Un directeur d’une entreprise de transport a brandi le communiqué conjoint signé respectivement par le patronat, le ministère des Transports et Voies de communication ainsi que l’Intersyndicale dans demande est faite aux camionneurs de dégager la Nationale n°1 et à la Fec d’ouvrir des négociations ayant malheureusement échoué. Du moins jusque-là. La Fec , pour sa part, reconnaît certes la légitimité de l’action menée. Toutefois, elle invite les intéressés à rester dans la légalité tout en sollicitant l’intervention du gouvernement.
Inflation en marche
Dans les milieux des opérateurs économiques, on se préoccupe du choix de la période. En effet, la grève survient au moment où les ports de Matadi et Goma sont pleinement engorgés et nécessitent une sorte d’opération coup de poing pour le désengorgement. Les conteneurs n’ont pas que de vivres ou de médicaments. Il y a aussi des équipements et des pièces de rechange dont certains, a-t-on appris, sont directement concernés par les 5 Chantiers. Le blocage du programme convenu par le gouvernement, l’autorité portuaire et les armateurs, c’est finalement l’économie nationale qui s’en trouve elle-même étranglée en même temps que sont perturbées les prévisions budgétaires pour l’exercice 2008. Ceci d’un.
De deux, la grève survient au moment où l’on enregistre une dévaluation du Franc congolais et où la Banque centrale envisage la mise en circulation des nouvelles coupures dont celle de Fc 1.000. La délégation du Fmi, venue à Kinshasa pour suivre le processus du Point d’achèvement de l’Initiative Ppte, s’en inquiète. Briam Ames, le chef de cette délégation, situe l’inflation à 16 % pour janvier et 15 % pour février.

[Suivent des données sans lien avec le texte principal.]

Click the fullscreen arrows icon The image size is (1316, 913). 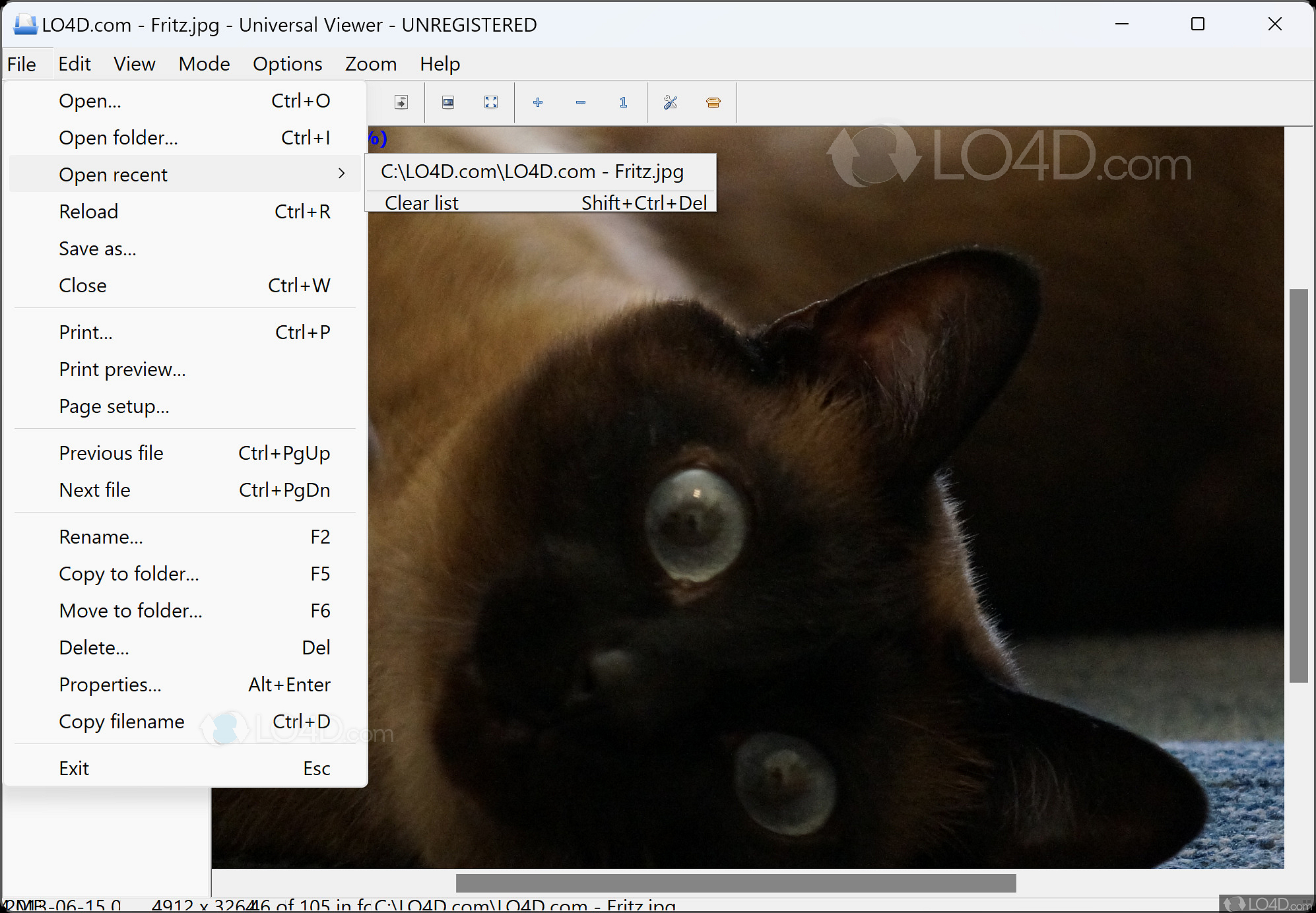click(491, 102)
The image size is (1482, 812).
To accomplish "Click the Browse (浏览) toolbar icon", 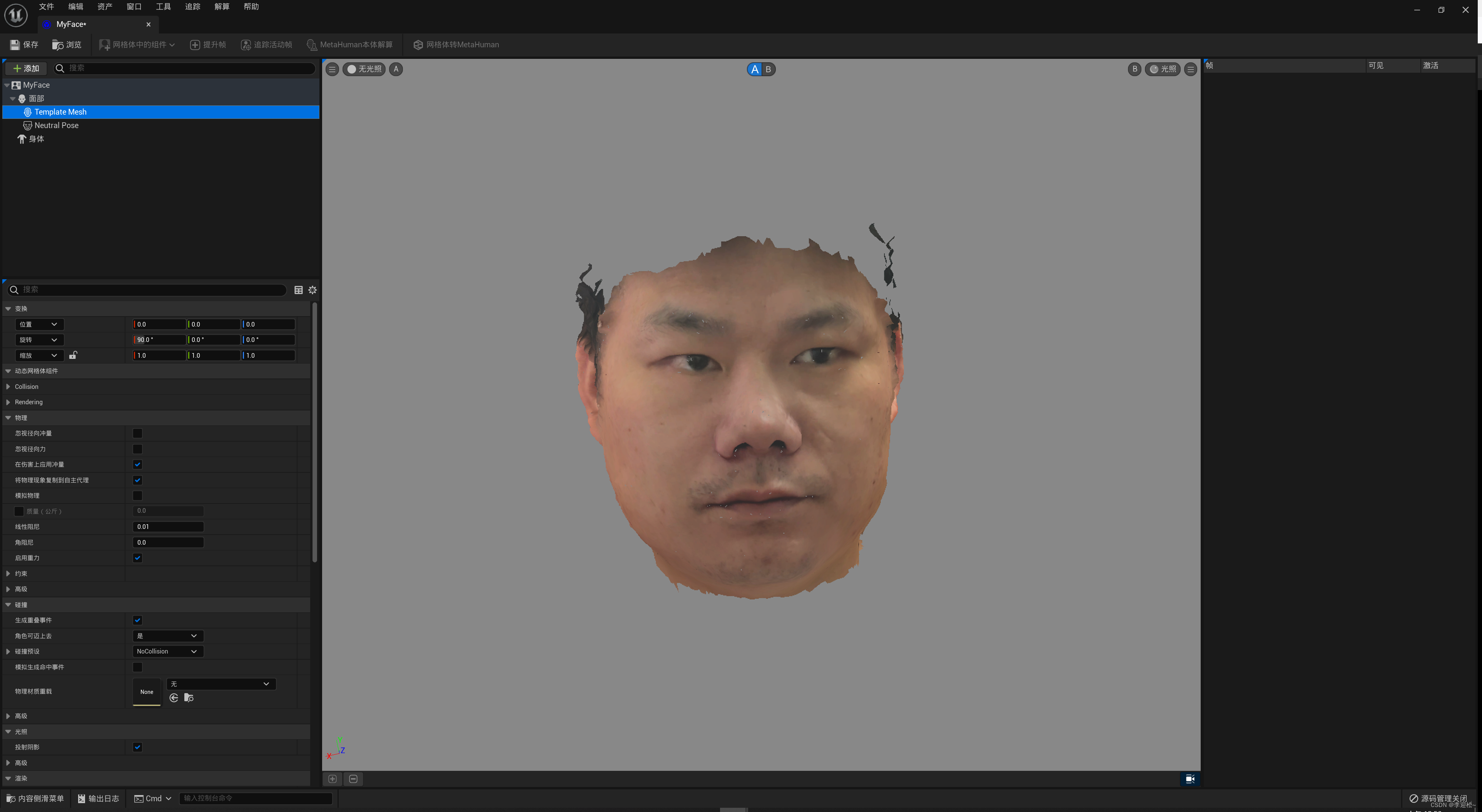I will [57, 44].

Gouverneur de la Banque centrale, Jean-Claude Masangu a engagé la responsabilité et du gouvernement et de son institution dans ce dérapage. « Sur le plan budgétaire, il y a eu des dépenses imprévues, des dépenses sécuritaires qui n’étaient pas dans le budget, auxquelles le gouvernement a été obligé de faire face. Il y a également eu pas mal de catastrophes auxquelles le gouvernement a du faire face pour assister la population. Et du côté de la Banque Centrale, elle a du injecter de l’argent dans l’économie. Et elle en a injecté trop », a-t-il déclaré. Aussi, a-t-il estimé que dans un tel contexte actuel, il ne peut mettre en circulation ces billets. « La banque centrale ne lancera pas de nouvelles coupures dans un contexte d’instabilité. Pour que ces coupures soient acceptées et pour qu’elles aient un succès, pour qu’elles soient accueillies par la population, il faut d’abord stabiliser les prix, stabiliser la monnaie, annoncer des coupures à valeur faciale élevée », a-t-il dit. Evidemment, a il a trouvé lui aussi dans le blocage des conteneurs à Matadi et à Kasumbalesa l’une des causes de la hausse des prix observée sur le marché.
« Gouverner, c’est prévoir »
Le danger est donc réel. Or, dans un environnement politique marqué par des rumeurs, et cela à l’approche du lancement effectif des travaux relatifs aux 5 Chantiers, tout début d’incendie nécessite une intervention rapide du sapeur-pompier qu’est le gouvernement.
Au septième jour d’une grève juste aux apparences mais pouvant faire l’objet d’une récupération politicienne, l’appel du patronat en direction des Pouvoirs publics mérite d’être entendu et compris. Gouverner, c’est prévoir, dit-on. A Gizenga II de se le tenir pour dit.